• WORK TASK: If an entry holds a picture, drop the picture and restate the rest word for word.

Records from a collection
▼▼▼

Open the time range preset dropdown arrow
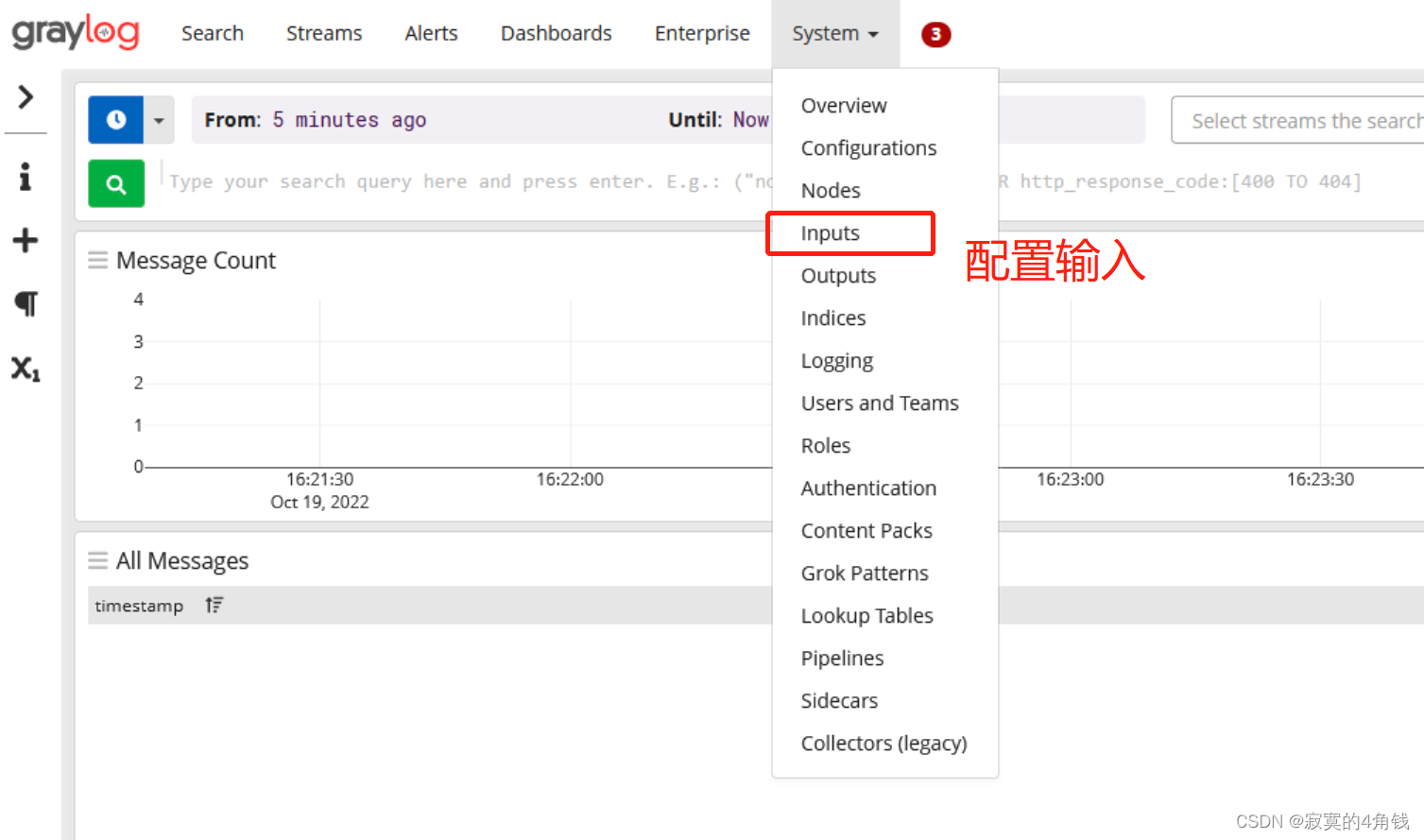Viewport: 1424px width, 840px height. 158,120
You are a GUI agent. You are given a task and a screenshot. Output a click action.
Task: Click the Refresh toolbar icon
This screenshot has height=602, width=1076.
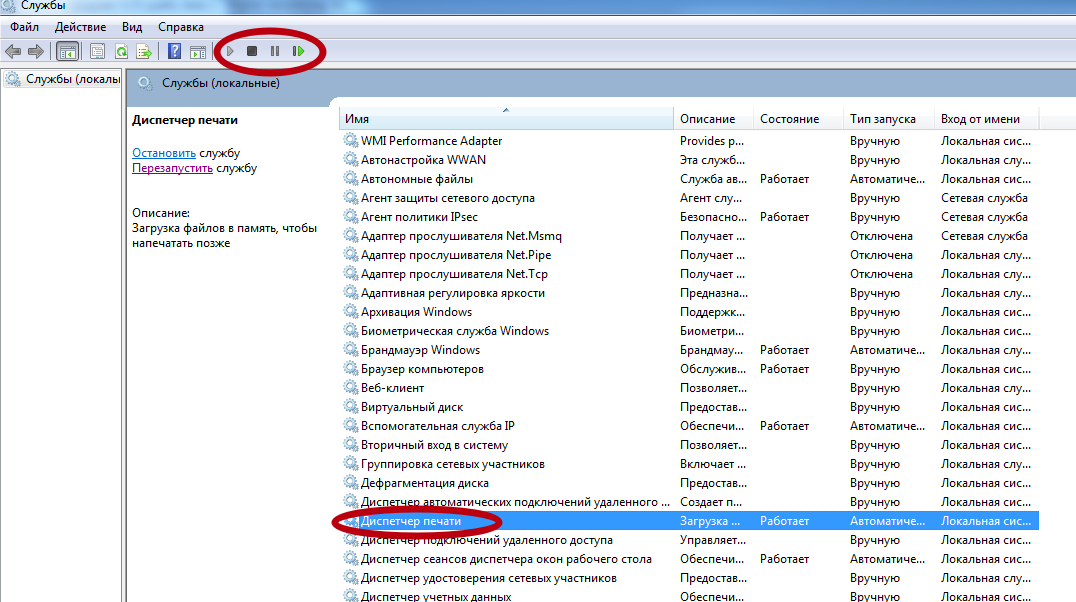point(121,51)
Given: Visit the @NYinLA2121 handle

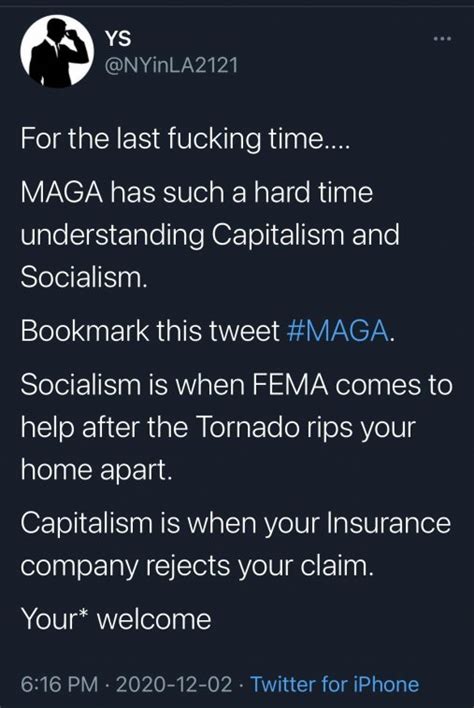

▲▲▲

• WRITTEN RESPONSE:
Open the time range preset dropdown arrow
Viewport: 1424px width, 840px height. 158,120
You are a GUI agent. You are given a task and a screenshot. Output a click action.
Task: Click the Refresh toolbar icon
This screenshot has height=602, width=1076.
point(121,51)
Given: Visit the @NYinLA2121 handle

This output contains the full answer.